A high-school student in upstate New York has been suspended and accused of trying to incite “a social media riot” after he suggested budget cuts for his public school – beginning with elimination of his principal’s job.

The Supreme Court ruled in 1969 that students have a right to self-expression, as long as that expression doesn’t disrupt classwork or school activities or invade the rights of others.

And that’s where the conflict about the student’s action lies, because the Syracuse Post-Standard reports the superintendent of Cicero-North Syracuse High School accused senior Patrick Brown of using Twitter to incite “a social media riot.”

Whether the purported “social media riot” was disruptive to classwork or school activities remains unclear.

Brown was suspended for three days Thursday after starting a Twitter hashtag, #s–tCNSshouldcut,  that solicited ideas for district budget cuts for next year after voters rejected a $144.7 million budget plan. The hashtag quickly became popular, and students posted ideas during the school day.

The senior said he originally started it as a joke, suggesting the principal’s job should be cut, but then students began discussing rumors of cuts to athletics and extracurricular activities.

Students and Twitter users posted ideas for to save money, including the following:

  • “Cinema, I’m sorry, but really, you pay a teacher to have kids watch movies”
  • “Anime club”
  • “Cheerleading”
  • “Excessive budgets”
  • “Outdated code of conduct”
  • “3-D printers”
  • “Teachers who use their cell phones in class”
  • “The superintendent”
  • “Administrators that managed to get us into this mess, financially and socially”
  • “How about a CNS employee health care contribution increase?”
  • “Primarily, the board of education, and honestly most of the teachers, too. Extreme Makeover: School Edition”

Then Brown said, “I was called down to the office and told I was being suspended for harassment of teachers, [while] no harassment was ever committed.”

Brown admitted using his cell phone during class, which is against school rules, but he said his teacher never told him to stop.

“I proved them wrong and instead they suspended me for cell phone use in class and disrupting the education process because the trend I started created a social media riot.”

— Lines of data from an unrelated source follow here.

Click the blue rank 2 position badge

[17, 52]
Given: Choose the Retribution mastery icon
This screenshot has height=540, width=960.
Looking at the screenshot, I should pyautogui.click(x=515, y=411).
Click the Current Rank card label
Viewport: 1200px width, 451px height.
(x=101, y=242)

“I can understand if you tweet something that is threatening about the school or threatening about a teacher, but that’s not what I did,” he argued. “It makes me uncomfortable that I can get in trouble for expressing my opinion.”

Brown said he’s never been in trouble at school before.

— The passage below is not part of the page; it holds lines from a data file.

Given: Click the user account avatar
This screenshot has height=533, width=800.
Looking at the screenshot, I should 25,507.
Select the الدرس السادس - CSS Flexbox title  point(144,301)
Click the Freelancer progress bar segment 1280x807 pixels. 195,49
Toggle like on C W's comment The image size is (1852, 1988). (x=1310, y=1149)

“The worst part is that I disappointed my parents by being suspended,” he said.

Students from several districts created a new hashtag to show support called #FreePatBrown.

“It’s wrong that I can’t express my opinion on Twitter without being punished,” Brown said. “They didn’t like our opinions, but that doesn’t mean we can’t express them.”

North Syracuse Central School District Superintendent Dr. Kim Dyce Faucette told CNN she couldn’t comment on student disciplinary matters.

“We have a student code of conduct that is a policy we abide by,” Faucette said. “Students and parents know the expectations of this policy, and whenever a situation arises where a student does not meet those expectations we deal with it accordingly.”